◆ Directions: Which lines of the records contain the word "resolution"? Show each of them.

Stored data
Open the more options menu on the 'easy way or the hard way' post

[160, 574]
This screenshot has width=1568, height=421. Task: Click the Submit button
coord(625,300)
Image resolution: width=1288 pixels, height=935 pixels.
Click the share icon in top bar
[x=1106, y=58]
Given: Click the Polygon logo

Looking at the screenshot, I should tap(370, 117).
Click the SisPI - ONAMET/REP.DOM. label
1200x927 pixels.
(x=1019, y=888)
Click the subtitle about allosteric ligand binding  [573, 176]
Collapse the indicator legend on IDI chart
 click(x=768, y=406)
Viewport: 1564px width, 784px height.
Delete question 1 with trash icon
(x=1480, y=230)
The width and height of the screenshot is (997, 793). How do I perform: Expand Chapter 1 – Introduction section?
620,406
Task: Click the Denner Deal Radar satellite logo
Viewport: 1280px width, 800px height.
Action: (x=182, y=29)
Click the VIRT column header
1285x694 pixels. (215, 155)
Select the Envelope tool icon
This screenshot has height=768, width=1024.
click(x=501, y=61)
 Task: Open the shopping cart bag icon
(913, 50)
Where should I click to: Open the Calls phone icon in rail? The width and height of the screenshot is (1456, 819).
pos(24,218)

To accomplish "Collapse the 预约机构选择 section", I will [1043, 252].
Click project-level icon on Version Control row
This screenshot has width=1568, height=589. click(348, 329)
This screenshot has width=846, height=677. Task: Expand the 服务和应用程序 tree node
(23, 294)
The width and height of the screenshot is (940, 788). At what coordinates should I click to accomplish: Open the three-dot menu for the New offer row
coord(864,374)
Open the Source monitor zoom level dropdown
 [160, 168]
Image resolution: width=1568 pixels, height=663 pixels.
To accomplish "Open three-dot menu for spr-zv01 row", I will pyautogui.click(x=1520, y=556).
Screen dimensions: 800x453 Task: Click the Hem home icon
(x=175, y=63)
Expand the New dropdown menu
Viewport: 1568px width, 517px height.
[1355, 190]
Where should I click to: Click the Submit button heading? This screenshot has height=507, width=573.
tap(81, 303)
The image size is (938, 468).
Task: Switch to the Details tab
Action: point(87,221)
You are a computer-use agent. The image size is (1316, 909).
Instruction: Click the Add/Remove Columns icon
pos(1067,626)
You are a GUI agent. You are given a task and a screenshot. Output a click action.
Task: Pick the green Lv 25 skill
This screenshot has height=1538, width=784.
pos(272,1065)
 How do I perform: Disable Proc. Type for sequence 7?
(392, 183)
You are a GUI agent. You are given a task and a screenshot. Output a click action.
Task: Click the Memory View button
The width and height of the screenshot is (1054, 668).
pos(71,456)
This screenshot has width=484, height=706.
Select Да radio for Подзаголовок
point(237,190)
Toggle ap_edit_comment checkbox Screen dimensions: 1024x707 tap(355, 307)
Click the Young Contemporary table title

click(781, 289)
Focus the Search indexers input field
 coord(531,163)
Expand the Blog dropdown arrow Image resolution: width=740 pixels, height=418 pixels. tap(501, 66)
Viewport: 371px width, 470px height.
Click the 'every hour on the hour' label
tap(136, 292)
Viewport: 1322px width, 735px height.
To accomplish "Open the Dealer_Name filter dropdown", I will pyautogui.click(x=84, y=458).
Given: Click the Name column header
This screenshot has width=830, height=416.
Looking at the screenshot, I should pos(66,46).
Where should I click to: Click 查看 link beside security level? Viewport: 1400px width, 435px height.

◆ Output of the task:
Image resolution: width=1288 pixels, height=935 pixels.
Image resolution: width=1568 pixels, height=663 pixels.
Expand the Blog dropdown arrow Image resolution: width=740 pixels, height=418 pixels. tap(501, 66)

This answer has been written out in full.